2.5 Matthew Dryer mentioned that a language that has *no case marking* on
subjects or objects could be said to literally conform to what was
described in the inquiry. He also mentioned a specific language of this
type, namely Kinyarwanda. The pattern is illustrated by (3) below, which is
example (10b) of Dryer’s work “Indirect objects in Kinyarwanda revisited”
(1983) (in *Studies in Relational Grammar I*, ed. by David M. Perlmutter,
129-140. Chicago & London: University of Chicago Press).
(3) Umugabo a-r-úubak-iísh-a abaantu inzu. (Dryer
1983: 133)
man he-PRES-build-CAUS-ASP people house
‘The man is making the people build the house.’
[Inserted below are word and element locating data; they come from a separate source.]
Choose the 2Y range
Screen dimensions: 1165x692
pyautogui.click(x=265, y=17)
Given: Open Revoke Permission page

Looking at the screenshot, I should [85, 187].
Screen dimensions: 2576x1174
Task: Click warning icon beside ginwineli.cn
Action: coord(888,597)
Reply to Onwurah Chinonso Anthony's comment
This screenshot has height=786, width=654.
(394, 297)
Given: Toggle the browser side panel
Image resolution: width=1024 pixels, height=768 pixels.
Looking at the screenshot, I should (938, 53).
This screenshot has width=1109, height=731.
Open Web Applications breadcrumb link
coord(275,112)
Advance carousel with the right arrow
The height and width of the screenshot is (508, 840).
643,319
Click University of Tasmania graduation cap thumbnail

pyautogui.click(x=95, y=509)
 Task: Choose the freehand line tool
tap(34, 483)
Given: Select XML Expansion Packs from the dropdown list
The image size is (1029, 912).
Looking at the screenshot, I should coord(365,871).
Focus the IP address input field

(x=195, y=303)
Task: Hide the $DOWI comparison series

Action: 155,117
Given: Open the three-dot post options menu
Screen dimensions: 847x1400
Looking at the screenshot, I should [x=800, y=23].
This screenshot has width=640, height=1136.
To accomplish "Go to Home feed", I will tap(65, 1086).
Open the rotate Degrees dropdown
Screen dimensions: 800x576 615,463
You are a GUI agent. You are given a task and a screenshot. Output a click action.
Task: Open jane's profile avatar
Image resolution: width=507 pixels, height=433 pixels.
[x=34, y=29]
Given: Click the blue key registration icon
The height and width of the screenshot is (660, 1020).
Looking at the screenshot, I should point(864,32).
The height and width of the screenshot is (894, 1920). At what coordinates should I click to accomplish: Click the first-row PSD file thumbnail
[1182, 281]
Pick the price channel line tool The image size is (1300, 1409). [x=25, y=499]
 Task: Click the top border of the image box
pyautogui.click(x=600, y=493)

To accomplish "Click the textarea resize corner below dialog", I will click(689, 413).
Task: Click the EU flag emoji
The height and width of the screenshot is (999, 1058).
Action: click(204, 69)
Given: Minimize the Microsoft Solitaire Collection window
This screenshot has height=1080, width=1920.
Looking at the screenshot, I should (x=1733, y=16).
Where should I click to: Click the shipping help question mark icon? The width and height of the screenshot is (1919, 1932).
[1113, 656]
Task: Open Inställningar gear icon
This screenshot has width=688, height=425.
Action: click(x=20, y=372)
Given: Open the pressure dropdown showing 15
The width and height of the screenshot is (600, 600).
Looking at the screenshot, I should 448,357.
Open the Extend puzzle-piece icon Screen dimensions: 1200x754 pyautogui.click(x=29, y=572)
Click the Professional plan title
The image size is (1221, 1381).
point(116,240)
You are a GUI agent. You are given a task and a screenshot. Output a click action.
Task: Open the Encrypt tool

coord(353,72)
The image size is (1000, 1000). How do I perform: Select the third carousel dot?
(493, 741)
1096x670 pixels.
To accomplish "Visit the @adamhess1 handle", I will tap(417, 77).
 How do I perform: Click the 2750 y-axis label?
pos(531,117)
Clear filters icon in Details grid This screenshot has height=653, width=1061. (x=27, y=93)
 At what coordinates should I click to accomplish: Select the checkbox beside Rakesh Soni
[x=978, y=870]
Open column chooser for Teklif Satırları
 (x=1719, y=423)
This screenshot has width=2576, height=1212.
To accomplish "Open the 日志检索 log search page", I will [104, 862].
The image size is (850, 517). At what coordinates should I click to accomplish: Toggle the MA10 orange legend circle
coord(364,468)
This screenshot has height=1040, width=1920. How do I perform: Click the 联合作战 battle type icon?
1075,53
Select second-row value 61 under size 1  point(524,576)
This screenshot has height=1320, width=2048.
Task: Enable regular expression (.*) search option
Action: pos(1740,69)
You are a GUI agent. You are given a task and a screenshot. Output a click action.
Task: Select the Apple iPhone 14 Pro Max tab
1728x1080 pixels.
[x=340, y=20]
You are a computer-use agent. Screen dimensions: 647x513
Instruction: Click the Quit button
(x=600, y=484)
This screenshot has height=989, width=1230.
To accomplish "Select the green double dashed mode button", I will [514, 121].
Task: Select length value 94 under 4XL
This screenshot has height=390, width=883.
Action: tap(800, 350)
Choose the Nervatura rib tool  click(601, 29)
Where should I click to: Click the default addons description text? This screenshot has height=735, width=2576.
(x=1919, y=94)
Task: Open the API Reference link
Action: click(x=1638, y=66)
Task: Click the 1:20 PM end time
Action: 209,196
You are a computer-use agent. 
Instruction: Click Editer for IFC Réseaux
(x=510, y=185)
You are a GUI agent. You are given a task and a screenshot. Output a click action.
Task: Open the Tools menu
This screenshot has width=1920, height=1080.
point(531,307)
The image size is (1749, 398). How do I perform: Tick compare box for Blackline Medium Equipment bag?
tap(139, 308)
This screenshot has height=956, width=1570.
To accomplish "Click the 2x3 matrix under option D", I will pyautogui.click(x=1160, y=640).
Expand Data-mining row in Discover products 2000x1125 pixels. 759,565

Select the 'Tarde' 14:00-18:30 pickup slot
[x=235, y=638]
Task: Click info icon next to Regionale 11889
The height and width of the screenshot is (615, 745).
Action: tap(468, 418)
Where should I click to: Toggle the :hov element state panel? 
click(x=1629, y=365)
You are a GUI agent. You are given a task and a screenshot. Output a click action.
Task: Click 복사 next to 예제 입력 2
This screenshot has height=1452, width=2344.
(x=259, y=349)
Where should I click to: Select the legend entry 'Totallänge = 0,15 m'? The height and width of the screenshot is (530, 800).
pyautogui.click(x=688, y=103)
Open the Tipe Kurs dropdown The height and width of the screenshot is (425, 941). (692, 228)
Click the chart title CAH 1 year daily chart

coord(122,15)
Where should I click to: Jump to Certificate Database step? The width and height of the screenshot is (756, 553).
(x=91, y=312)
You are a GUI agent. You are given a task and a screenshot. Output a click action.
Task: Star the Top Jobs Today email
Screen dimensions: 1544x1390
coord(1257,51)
3. Summary of the summary: So far, I still have not found a language that
has productive morphological causatives and a (rich) *case-marking system*and
*unambiguously* shows the following pattern: in the case of a morphological
causative based on a monotransitive verb the Causer of the causative
sentence has the same coding as the Agent argument of a non-causative
monotransitive sentence, the Causee has the same coding as the Patient
argument of a non-causative monotransitive sentence, and the Patient
argument of the monotransitive base now assumes the same coding as the
Recipient argument of a ditransitive verb. The example from Georgian does
not give us unambiguous evidence for this pattern. The one from
Kinyarwanda, though literally conforming to the pattern, does not make a
distinction between P and R in terms of case marking, either. As for why
the pattern in question is so rare, Dryer speculated that this was due to
the close relation between causatives and ditransitives. According to him,
“all ditransitive verbs can be analysed as semantically causatives, where
the R is the causee and the T the P of the original verb. So *give* is
'cause to have' or 'cause to come to have', *teach* is 'cause to learn', *
show* is 'cause to see', *tell* is 'cause to hear' or 'cause to know',
*persuade
of* is 'cause to believe', *persuade to* is 'cause to decide to', and so on.
I am not suggesting that all these verbs NEED to be analysed as causatives,
rather that the approximate similarity of these verbs and these causatives
means that Rs are semantically like causees of original transitive verbs.
Hence [the strong tendency of] marking such causees like Rs makes sense.”
4. Once again, I greatly appreciate all the responses with respect to my
inquiry. I would certainly continue to welcome any pointer to a language
that unambiguously shows the pattern in question. In this regard, in
addition to examples like “The man caused John to build the house”,
examples along the line of "The man caused John to push the girl" or "The
man caused John to kick the boy" would also be very relevant.